Mr Yeltsin's communist opponents said they were ready to agree to a session of the State Duma, where they are a dominant force, but made clear they wanted to take the cabinet to task rather than discuss its legislative initiatives. The Kremlin spokesman, Mr Sergei Yastrzhembsky, said later Mr Yeltsin had signed an appeal to the Duma to break its summer recess to hold an extraordinary meeting on government draft laws.

The Russian Prime Minister, Mr Sergei Kiriyenko, who was yesterday visiting the city of Kazan east of Moscow, has been urging the Duma to return next week to pass a dozen tax and other bills which ministers say form a vital part of anti-crisis austerity measures intended to restore economic stability. The Duma has yet to decide whether to convene.

A central bank spokeswoman, Ms Irina Yasina, said the bank chief, Mr Sergei Dubinin, and the Kremlin debt negotiator, Mr Anatoly Chubais, were returning from holiday this weekend, but denied there was any plan to devalue the rouble while markets were closed.

The communist leader, Mr Gennady Zyuganov, sounded sceptical about Mr Yeltsin's appeal but agreed a parliamentary session was timely now that the President had "woken up at last". He demanded that the first item on the agenda be a report by Mr Kiriyenko on how he planned to end the crisis.

The markets crisis started on Thursday, when investors were shaken by a letter to London's Financial Times from the financier, Mr George Soros, calling for the rouble to be devalued and then fixed against the dollar or the euro, a plan instantly rejected by the Russian central bank.

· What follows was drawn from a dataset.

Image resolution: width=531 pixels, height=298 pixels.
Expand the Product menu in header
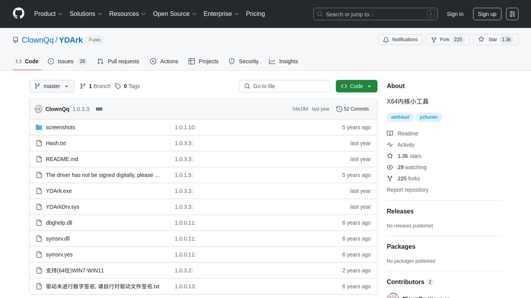point(48,14)
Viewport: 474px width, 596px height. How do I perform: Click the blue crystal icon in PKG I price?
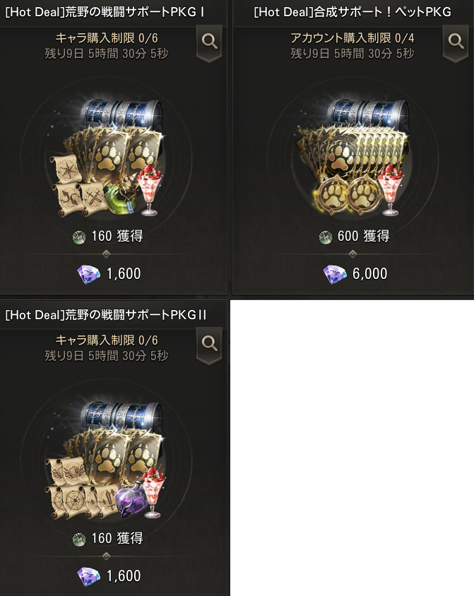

Yesterday President Clinton had a 40-minute telephone conversation with Mr Yeltsin. Aides said he urged the Russian leader to take firm action. Mr Clinton will visit Moscow from September 1st to 3rd. His spokesman, Mr Mike McCurry, said Washington was working on a way to help but declined to be drawn on whether there might be more cash for Russia, which won a $22.6 billion bail-out, led by the International Monetary Fund, last month.